Shedding light on the meaningful relationship No Evil Foods will foster with CarPe, Schaedel adds, "Our partnership with rePurpose has a positive environmental as well as a social impact. By offsetting our plastic waste through CarPe, we are also supporting a project that is dedicated to doing no harm to marginalized communities while striving to improve their conditions.”

“Now, more than ever, we need brands like No Evil Foods to take the lead on environmental action," said Svanika Balasubramanian, CEO of rePurpose Global, in the press release, echoing Schaedel’s excitement and highlight the urgency for their combined efforts. "Their decision to go Plastic Negative will undoubtedly resound across their industry, and we're excited to help them achieve their sustainability goals moving forward."
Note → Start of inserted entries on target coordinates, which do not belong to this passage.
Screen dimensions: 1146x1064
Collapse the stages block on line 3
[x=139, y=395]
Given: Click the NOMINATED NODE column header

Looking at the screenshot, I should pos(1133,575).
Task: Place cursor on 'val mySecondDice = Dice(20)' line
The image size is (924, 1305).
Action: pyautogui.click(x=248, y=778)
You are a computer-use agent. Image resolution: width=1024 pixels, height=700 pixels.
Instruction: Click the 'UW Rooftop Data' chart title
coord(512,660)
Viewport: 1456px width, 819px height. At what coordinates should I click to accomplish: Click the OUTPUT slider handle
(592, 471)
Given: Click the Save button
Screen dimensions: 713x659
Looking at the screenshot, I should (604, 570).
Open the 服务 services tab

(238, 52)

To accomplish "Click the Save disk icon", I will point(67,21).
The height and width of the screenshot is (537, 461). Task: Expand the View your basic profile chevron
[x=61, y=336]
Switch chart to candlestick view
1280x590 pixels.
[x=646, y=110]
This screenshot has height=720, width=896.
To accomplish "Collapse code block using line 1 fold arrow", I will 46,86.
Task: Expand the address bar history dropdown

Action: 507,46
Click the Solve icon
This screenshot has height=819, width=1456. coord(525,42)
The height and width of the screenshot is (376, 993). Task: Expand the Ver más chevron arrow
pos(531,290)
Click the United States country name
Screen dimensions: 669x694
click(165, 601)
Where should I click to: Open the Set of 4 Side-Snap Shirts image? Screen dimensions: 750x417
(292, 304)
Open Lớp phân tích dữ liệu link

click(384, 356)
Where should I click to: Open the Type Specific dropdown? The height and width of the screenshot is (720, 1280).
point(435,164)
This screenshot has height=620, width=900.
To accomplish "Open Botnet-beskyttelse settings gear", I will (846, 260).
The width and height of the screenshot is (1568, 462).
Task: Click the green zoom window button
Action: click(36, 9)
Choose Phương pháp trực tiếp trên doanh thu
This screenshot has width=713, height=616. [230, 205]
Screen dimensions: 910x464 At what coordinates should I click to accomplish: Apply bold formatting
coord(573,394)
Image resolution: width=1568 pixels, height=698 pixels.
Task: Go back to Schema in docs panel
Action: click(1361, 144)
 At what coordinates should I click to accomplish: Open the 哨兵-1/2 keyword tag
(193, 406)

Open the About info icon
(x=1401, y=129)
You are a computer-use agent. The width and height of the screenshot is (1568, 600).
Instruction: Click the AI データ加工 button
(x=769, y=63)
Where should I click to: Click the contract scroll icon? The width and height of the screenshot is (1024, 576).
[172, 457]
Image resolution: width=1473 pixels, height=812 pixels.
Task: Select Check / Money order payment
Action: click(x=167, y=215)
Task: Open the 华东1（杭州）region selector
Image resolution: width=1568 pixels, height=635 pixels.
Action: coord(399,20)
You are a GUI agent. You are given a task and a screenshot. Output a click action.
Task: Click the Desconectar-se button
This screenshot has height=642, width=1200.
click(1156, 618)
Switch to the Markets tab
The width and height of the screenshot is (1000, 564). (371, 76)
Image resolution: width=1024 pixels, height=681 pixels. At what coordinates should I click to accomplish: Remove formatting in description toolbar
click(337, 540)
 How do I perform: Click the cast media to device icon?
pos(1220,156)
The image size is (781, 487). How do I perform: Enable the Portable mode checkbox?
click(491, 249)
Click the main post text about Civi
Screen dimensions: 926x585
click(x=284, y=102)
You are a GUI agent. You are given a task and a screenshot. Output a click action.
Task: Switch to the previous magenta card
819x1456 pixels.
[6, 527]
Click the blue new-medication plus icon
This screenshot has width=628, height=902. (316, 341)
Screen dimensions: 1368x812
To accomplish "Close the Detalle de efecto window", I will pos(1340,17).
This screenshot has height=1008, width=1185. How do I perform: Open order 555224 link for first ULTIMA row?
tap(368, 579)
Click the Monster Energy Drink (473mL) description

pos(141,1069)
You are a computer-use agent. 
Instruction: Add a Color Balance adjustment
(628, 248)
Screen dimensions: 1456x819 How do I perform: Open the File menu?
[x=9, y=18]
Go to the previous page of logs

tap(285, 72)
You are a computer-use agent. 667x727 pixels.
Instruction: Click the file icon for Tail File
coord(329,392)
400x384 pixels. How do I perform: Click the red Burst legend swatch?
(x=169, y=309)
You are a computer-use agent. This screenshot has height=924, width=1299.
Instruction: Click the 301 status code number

One day, No Evil Foods hopes to stop using plastic completely, but for now, they go to great lengths to ensure their packaging meets and exceeds sustainability criteria, using unbleached, fully compostable kraft cartons for their products plant-based ink, and water-soluble adhesives.
You can track No Evil Foods’ plastic negative adventures on rePurpose Global’s website here. It’s safe to say going No Evil has never been such a no-brainer—who’s ready to toast up some buns and dig into The Stallion Italian “sausage” or Comrade Cluck “No Chicken?”